Makam odasına haciz işlemlerinin gerçekleştirildiği anlarda Türkiye’de yerel yönetimlerin içinde bulunduğu duruma ilişkin bilgiler veren Başkan Av. Cemil Deveci, “Belediyelerin Samsun esnafına borcu yaklaşık 600 trilyon(milyon). Devlete olan borçlarımızı durdurun, kredi açın, başımızda durun, herkes han hamam yapmasın esnafa olan borcunuzu ödeyin. Kim bunu diyecek? Esnaf odası başkanı. ‘Bize daha bir şikayet gelmedi’ diyor. Dün Valilik’te toplantı vardı. Orada da dedim, ‘Baskı gücünüzü kullanın.’ Bu da doğru bir anlayış değil. Ben devlette çalıştım. Benim bildiğim devlet, böyle bir devlet değil. Birinden diğeri ayrılamaz. Birisine 100 milyon kaynak aktarıyorsun, birinin elindeki Yalı Kafe’yi, arsayı alıyorsun. Oturduğu masayı sandalyeyi haczettiyorsun. Neresi devlet bunun? ‘Biz sizi istemiyoruz kardeşim, gidin bu ülkeden’ desinler, gidelim. Bu belediyenin 300 milyon borcu var. Bir önceki 5 yılında da 65 milyonluk mülk satılmış. Toplam 400 milyona yakın. Bu şehirde yaşıyorsunuz, 400 milyon nerede Atakum’da? Atakum’da 400 milyonluk yatırım yapılmış olsaydı ben de çivi çakmaz herkesin borcunu öderdim. Nerede bunlar? Avukatlık da kalmadı, ticaret de kalmadı, çöküyoruz. Şimdi Büyükşehir Belediye Meclis üyelerimizle bu ayki Büyükşehir Meclis gündemini konuşuyorduk. 4 katın üzerine 2 kat daha, parkı kaldır ticaret alanı yap. Ne yapacaksınız yahu, 5 yıl sonra bu şehri terk edip gideceksiniz. Atakum Belediyesi’nin olduğu yer 700 bin nüfusa göre planlanmış. Üretilen ne kadar arsa varsa satılmış. Hangi şehir plancısı, mimar, mühendis kentin önünü 15 yıllık açarak, ‘dolu dizgin istediğiniz yere yapı yapın’ der? Böyle bir şehircilik var mı? Ben avukatım, siz de avukatsınız. Biz görüyoruz da şehir plancıları, mimarlar görmüyor mu? Seçmene de söylüyorum, çocukların geleceğine ilişkin doğru dürüst oy versinler” dedi.

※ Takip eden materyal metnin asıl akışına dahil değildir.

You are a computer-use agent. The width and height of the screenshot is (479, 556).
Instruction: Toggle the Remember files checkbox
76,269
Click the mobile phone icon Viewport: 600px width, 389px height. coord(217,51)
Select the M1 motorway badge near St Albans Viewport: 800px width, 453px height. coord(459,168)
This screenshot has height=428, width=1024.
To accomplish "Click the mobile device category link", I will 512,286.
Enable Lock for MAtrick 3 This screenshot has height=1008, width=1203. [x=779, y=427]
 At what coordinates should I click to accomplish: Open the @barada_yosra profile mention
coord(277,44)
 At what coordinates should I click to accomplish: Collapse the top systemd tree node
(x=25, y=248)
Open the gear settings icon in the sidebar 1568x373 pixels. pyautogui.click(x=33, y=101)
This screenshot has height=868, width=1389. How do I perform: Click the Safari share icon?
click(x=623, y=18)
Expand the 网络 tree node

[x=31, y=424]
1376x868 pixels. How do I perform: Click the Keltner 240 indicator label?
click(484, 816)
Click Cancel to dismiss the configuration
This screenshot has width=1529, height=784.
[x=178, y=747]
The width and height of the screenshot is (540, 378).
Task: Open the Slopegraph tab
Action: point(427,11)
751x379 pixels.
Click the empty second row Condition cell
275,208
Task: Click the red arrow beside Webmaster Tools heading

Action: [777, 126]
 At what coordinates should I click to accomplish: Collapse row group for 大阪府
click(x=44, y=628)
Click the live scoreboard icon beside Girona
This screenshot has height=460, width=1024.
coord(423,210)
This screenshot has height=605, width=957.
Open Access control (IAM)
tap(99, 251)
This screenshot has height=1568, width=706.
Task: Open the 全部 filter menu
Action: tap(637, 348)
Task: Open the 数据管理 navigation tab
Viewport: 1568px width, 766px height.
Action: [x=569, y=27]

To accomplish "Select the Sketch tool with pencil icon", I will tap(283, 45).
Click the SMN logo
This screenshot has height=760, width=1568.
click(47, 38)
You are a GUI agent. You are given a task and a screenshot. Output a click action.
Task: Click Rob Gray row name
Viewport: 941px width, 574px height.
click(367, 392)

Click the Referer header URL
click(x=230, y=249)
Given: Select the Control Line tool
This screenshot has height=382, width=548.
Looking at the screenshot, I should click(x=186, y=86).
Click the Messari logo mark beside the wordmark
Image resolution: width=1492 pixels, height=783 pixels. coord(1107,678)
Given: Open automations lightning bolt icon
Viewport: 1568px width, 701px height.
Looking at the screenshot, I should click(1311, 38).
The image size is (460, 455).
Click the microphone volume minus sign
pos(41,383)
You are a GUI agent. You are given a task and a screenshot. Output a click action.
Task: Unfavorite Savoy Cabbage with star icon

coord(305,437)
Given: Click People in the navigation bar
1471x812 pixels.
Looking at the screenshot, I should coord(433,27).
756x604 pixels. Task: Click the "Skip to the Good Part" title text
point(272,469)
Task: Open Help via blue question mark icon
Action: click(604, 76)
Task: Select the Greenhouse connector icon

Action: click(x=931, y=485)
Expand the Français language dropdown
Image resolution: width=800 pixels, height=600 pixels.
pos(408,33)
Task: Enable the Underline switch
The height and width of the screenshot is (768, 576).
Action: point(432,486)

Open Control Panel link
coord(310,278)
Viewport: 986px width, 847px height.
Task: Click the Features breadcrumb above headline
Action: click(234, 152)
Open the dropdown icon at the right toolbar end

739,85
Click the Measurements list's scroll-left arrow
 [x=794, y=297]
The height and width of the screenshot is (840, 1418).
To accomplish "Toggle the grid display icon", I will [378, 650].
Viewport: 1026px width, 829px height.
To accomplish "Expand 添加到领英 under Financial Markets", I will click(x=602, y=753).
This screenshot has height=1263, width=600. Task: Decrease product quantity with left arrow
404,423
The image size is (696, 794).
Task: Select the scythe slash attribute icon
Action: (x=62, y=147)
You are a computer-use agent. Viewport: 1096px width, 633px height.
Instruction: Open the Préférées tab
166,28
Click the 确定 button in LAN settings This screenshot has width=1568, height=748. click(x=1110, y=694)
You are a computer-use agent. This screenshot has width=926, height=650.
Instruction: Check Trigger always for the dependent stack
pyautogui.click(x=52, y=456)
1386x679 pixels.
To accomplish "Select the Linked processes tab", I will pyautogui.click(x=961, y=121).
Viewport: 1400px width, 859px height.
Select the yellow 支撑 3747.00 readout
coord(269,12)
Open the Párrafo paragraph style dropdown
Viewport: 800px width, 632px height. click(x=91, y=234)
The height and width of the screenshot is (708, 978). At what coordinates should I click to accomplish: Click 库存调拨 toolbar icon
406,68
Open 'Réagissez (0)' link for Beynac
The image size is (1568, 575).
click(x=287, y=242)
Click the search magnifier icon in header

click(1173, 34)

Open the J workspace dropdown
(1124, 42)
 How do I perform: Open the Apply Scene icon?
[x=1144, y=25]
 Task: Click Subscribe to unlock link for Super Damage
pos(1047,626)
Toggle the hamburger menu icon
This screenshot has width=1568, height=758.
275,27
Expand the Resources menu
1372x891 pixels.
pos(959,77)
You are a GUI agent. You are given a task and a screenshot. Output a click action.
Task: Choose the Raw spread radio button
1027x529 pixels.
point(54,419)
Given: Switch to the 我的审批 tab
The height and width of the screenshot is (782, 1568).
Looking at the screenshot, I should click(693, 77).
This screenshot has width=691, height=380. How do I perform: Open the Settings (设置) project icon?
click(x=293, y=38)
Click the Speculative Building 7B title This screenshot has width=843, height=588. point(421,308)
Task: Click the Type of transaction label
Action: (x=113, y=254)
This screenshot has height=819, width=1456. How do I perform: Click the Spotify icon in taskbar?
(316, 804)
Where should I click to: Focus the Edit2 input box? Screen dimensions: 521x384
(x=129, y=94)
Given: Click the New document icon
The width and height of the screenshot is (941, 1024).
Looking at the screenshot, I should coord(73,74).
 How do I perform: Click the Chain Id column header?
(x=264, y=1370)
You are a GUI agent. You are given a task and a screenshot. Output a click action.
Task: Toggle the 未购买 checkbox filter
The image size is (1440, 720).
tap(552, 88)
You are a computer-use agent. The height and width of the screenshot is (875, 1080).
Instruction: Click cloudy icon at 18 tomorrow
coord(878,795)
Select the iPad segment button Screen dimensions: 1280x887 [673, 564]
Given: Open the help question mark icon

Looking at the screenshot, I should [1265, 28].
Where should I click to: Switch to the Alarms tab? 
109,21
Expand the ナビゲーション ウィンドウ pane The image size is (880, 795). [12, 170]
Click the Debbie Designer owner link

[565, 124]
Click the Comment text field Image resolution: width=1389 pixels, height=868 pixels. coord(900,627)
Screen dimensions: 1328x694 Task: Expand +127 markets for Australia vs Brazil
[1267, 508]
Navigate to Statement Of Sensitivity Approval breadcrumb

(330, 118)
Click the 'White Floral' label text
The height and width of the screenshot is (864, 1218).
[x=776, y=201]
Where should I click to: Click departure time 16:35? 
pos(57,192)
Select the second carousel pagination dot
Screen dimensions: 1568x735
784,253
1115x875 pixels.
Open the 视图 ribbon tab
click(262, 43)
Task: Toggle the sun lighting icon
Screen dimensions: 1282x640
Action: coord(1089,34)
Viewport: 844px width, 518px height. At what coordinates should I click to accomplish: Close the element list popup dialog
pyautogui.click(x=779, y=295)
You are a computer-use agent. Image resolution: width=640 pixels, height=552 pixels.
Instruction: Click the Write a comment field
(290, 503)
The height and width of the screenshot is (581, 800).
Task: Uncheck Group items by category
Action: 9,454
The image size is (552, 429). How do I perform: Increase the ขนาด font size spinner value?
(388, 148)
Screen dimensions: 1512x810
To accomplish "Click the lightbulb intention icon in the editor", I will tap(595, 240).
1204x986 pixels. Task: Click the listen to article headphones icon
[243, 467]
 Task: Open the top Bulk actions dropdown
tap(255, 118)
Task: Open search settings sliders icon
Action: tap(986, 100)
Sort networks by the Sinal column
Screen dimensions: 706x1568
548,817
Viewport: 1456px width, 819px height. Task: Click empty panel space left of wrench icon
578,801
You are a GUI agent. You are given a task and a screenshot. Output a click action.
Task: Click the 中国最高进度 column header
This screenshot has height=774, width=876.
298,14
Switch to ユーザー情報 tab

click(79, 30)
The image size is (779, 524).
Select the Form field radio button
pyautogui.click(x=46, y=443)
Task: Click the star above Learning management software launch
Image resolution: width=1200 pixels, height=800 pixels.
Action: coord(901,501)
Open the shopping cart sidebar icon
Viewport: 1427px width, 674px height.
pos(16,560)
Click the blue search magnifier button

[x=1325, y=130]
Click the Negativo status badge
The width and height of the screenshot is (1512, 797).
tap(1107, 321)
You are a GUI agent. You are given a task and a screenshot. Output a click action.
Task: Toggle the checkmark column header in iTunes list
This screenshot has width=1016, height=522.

"Esnafın tüm kamudan alacağı var belediyeye haciz getirebiliyor"
Tüm kamu kuruluşlarının esnafa borçlu olduğunu söyleyen Başkan Deveci, “Esnaf odası, ticaret odası fark etmedi. İcra dairelerinde olanları avukatlar biliyor. Avukat biliyorsa baronun da bilmesi lazım. Onlar ses çıkarsınlar. Bu esnaf sadece belediyeden alacaklı değil. DSİ’den, Karayolları’ndan da alamıyor. Esnaf devletten alacağını alamazsa nereden alacak? İşçilerin maaşını ödeyemiyordum. Hiç olmazsa emeklilik hakkınızı elde ettiniz. Emeklilik bir haktır, emekliliğinizi yaşayın. Hiç olmazsa geri kalanların maaşlarını ödeyelim’ dedim. Hepsi emekli oldular ama tazminatlarını ödeyemiyorum. Satacak, değerlendirecek bir şeyim yok. Bu belediye kurulduğundan bu yana İller Bankası, ‘işçi alacaklarına ilişkin kredi limiti bitti’ dememiş. ‘Bana teminat getir’ dememiş. Hesaplarına yatırmış. Niye 7-8 aydır ödemiyorsunuz? Atakum’da çalışan işçiler nereden geldiler? Gerçekten böyle sıkıntılı bir sürecin içindeyiz. Çevre ve Şehircilik Bakanlığı, 15 milyon TL’lik krediyi onaylamış. Nereden bulursan bul, nasıl ödersen öde. Benim zaten kredi limitim var. 2 ay sonra belediye meclisinde 20 milyon kredi onaylatabiliriz. Ama bu 20 milyon TL’yi nereden alacağız, nasıl ödeyeceğiz? Bana bu krediyi İller Bankası verecek, zamana yayacak. Bütçenin yüzde 40’ını zaten kesiyor, kesmeye devam edecek. Bu belediyenin yaşayabilmesinin formülü bu. ‘Bana kredi verdi’ oluyor” ifadelerini kullandı.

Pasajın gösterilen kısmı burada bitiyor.